История письменности – это моя специальность. И все же я никогда не испытывал того волнения, той страсти от духовного соприкосновения с чужой жизнью через знаки и письмена, какое испытывал Серегин. Он был как бы создан для того, чтобы одновременно пребывать в настоящем и прошлом, слушать голос веков и поколений, с помощью иероглифов и еще более древних знаков приобщаться к тому, что связывает людей в гибкое непреходящее единство истории и жизни.

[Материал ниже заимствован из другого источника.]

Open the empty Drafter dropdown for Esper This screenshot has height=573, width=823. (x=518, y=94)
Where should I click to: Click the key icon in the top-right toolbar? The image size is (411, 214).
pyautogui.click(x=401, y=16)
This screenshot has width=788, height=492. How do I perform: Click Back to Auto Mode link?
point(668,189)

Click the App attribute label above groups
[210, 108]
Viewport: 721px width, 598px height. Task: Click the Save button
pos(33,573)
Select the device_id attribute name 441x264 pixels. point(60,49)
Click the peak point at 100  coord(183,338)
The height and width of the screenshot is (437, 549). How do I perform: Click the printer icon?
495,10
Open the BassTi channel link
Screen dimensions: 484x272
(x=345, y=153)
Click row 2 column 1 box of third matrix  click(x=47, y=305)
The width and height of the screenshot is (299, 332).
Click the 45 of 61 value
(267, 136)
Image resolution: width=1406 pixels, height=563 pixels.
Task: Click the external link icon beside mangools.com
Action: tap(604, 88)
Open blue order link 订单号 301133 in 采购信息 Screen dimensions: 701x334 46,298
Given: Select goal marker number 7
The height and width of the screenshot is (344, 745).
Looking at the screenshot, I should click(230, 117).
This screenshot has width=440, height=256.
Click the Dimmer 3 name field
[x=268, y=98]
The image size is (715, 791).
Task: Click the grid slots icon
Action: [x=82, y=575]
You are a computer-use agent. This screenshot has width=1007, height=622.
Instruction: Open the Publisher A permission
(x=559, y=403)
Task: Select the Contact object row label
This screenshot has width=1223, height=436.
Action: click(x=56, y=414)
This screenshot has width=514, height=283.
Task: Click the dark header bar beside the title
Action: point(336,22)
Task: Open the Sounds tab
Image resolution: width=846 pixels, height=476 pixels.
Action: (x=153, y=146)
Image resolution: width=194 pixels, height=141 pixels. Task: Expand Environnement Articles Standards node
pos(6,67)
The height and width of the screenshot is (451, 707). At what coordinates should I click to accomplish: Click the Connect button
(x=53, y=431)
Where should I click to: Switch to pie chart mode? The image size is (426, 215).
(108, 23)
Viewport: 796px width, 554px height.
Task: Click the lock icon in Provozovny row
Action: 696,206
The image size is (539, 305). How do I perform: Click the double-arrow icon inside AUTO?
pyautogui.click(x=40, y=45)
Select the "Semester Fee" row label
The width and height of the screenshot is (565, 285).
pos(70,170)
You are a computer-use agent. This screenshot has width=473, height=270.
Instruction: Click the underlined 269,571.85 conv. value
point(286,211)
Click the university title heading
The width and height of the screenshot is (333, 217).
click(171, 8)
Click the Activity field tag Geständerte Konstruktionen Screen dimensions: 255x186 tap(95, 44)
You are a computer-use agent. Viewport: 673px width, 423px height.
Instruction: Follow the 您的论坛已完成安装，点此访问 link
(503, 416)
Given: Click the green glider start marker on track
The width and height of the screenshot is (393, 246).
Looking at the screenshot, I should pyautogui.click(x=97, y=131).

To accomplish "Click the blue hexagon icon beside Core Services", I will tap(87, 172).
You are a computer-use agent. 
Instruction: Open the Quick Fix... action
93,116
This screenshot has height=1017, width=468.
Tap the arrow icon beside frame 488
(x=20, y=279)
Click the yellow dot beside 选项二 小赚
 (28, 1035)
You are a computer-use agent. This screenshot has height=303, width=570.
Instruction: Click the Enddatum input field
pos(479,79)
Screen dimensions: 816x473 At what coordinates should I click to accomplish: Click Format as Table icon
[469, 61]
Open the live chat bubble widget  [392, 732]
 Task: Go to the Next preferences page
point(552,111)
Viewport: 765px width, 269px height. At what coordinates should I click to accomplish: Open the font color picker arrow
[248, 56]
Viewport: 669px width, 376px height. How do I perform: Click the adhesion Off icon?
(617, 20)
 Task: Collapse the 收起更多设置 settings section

Философская одновременность всех поколений ведь, казалось бы, полная победа над временем. Нет, не полная. Знаки и письмена открывают дверь в прошлое, но дверь в будущее все же остается закрытой. Она откроется только тогда, когда человечество войдет в контакт с инопланетным разумом. Не раньше.
Эта мысль не давала покоя Серегину, особенно теперь, когда инопланетный разум вдруг заговорил, избрав посредником продавца книг в магазине на Большом проспекте Петроградской стороны.
Чудо почти свершилось, но Серегин не верил, да и я тоже верил в сущности только в те минуты, когда, заигрывая с моими человеческими чувствами, появлялось и исчезало изображение на страницах черноморцевского романа.